Sin avances diplomáticos y con impacto en la economía global
A pesar de los intentos de mediación, desde Irán rechazan cualquier negociación. La embajada iraní en Sudáfrica publica un mensaje irónico en redes sociales, interpretado como una burla a la propuesta estadounidense sobre el control compartido del estrecho de Ormuz.
El presidente del Parlamento iraní, Mohammad Baqer Qalibaf, refuerza esa postura y califica las versiones como “fake news”.
En el plano diplomático, Pakistán se ofrece como sede para eventuales conversaciones, mientras que Egipto y varias naciones del Golfo actúan como intermediarios informales. Sin embargo, no se registran avances concretos.
El vocero militar Ali Abdollahi Aliabadi reafirma la posición oficial al señalar: “Las poderosas fuerzas armadas de Irán están orgullosas, victoriosas y firmes en la defensa de la integridad de Irán, y este camino continuará hasta la victoria completa”.

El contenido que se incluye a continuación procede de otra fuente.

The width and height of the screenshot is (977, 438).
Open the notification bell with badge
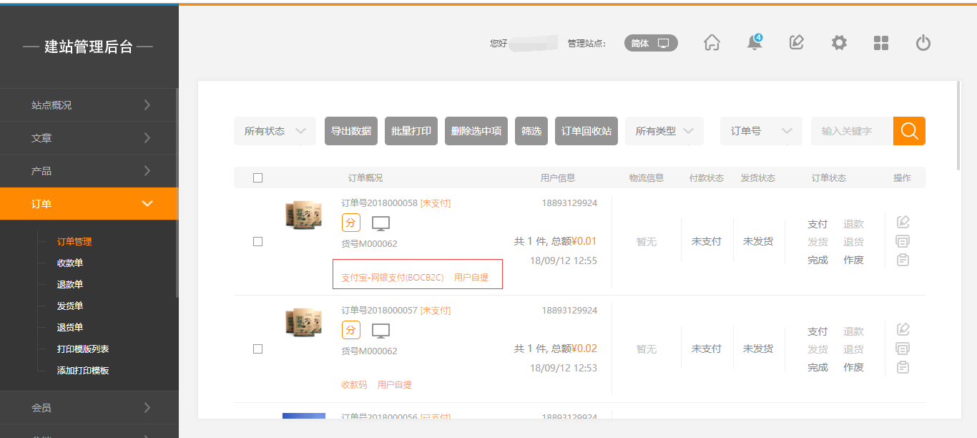coord(754,43)
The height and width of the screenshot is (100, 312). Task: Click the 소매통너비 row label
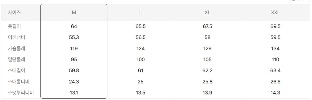tap(19, 81)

En medio de la escalada, Irán reorganiza su estructura de seguridad. Mohammad Baqer Zolqadr asume como secretario del Consejo Supremo de Seguridad Nacional en reemplazo de Ali Larijani, quien muere en un reciente ataque israelí.
El impacto del conflicto se traslada rápidamente a los mercados internacionales. El crudo Brent supera nuevamente los u$s100 por barril, mientras que el WTI avanza un 4,3% hasta los u$s91,93.
La Agencia Internacional de Energía advierte que se trata de la mayor disrupción del suministro energético en los últimos años. “El contexto sigue siendo extremadamente frágil”, señala el analista Tony Sycamore, de IG.
En este escenario, Estados Unidos refuerza su presencia militar y desplaza miles de marines a la región, lo que alimenta especulaciones sobre una posible ofensiva mayor, incluso sobre la isla de Kharg, un punto clave para la infraestructura petrolera iraní.
Aunque Trump posterga por cinco días un eventual ataque a instalaciones energéticas, condiciona esa decisión a que Irán reabra el estrecho de Ormuz. En paralelo, su enviado especial Steve Witkoff y Jared Kushner mantienen contactos indirectos con funcionarios iraníes, sin resultados visibles hasta el momento.
La dinámica actual refleja un escenario de máxima tensión, con ataques simultáneos, canales diplomáticos limitados y una creciente internacionalización del conflicto. Sin señales de desescalada, la guerra entra en una nueva fase donde la confrontación directa convive con intentos fallidos de negociación, mientras sus efectos ya impactan tanto en la región como en la economía global.